[Problem to work on]: Transcribe every line from the one containing "Open Settings via the gear icon" to the end of the listing, exactly as written, and leave out the pictures.

[Information]:
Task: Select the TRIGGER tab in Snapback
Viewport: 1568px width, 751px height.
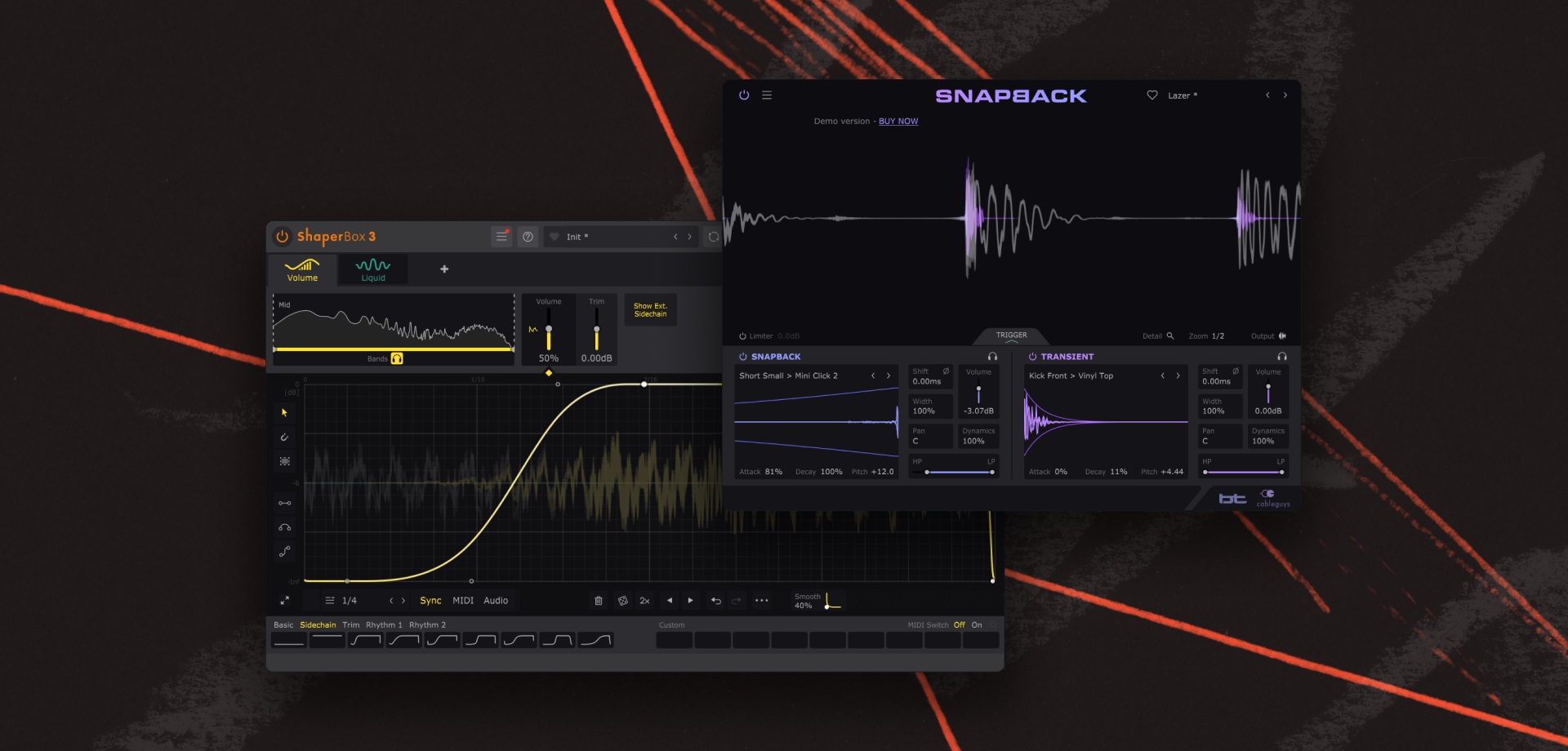Action: [1011, 335]
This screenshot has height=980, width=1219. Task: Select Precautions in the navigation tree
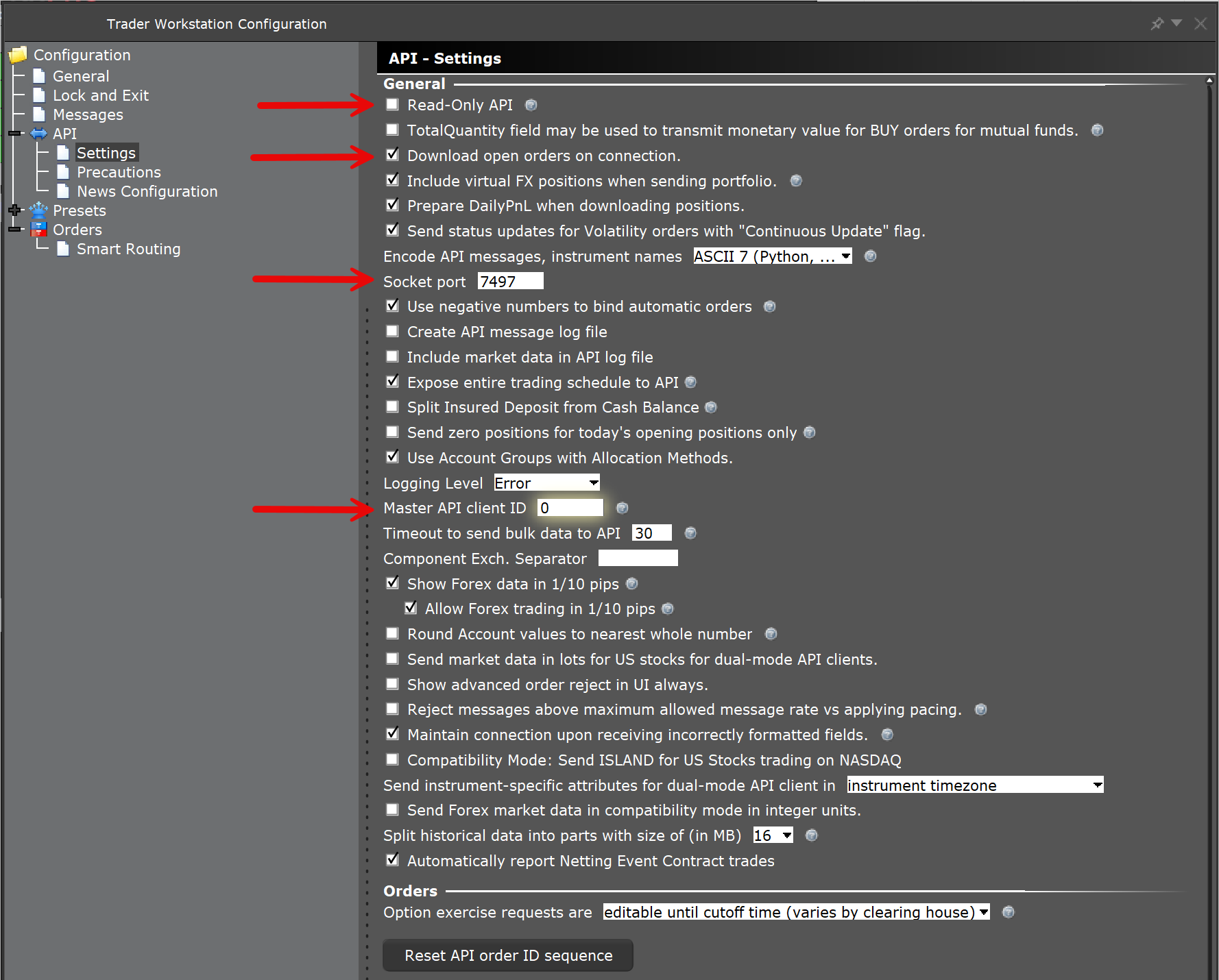pyautogui.click(x=118, y=172)
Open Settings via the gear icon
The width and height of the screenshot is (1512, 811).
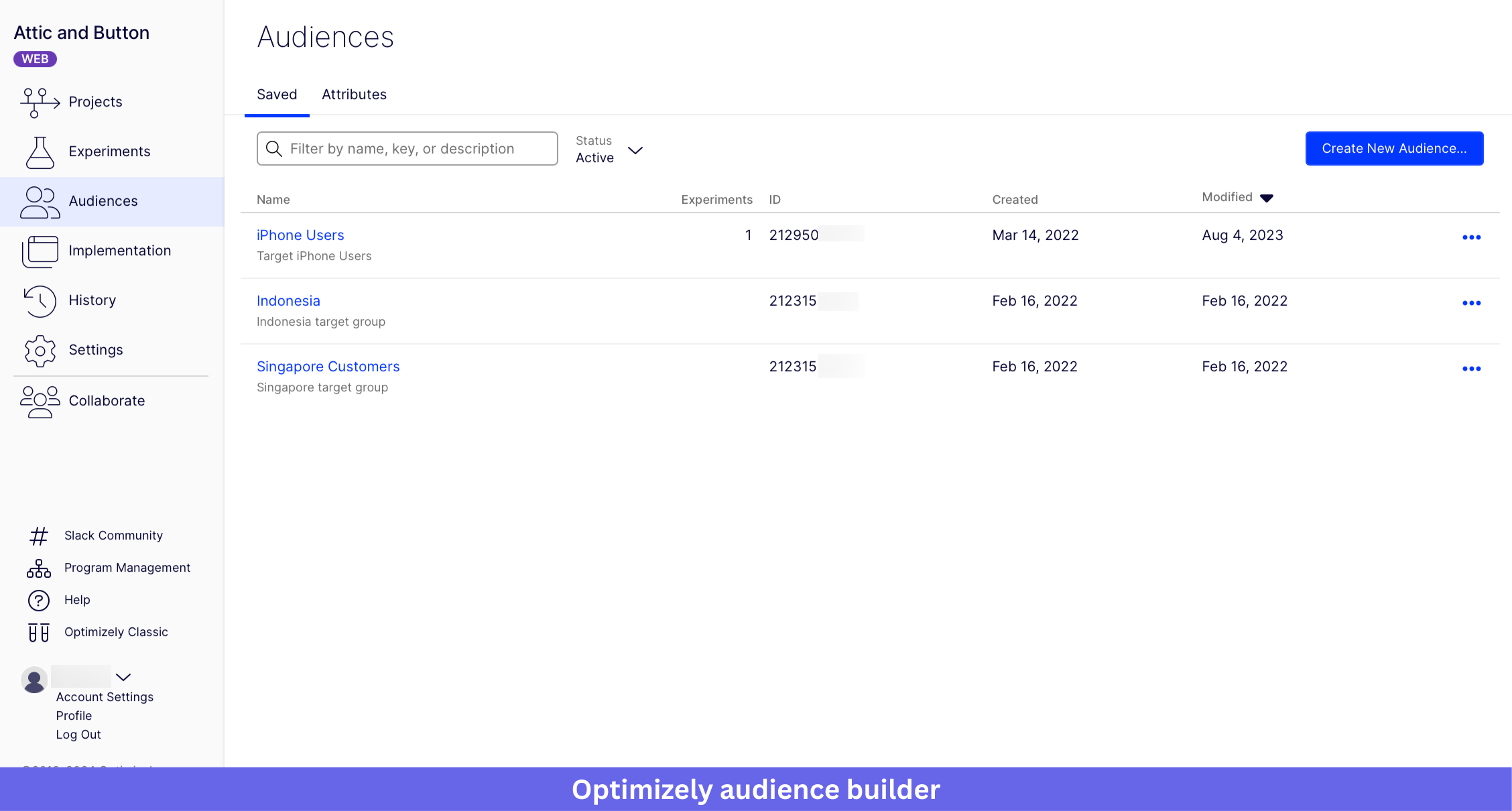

[Answer box]:
Open Settings via the gear icon
The width and height of the screenshot is (1512, 811).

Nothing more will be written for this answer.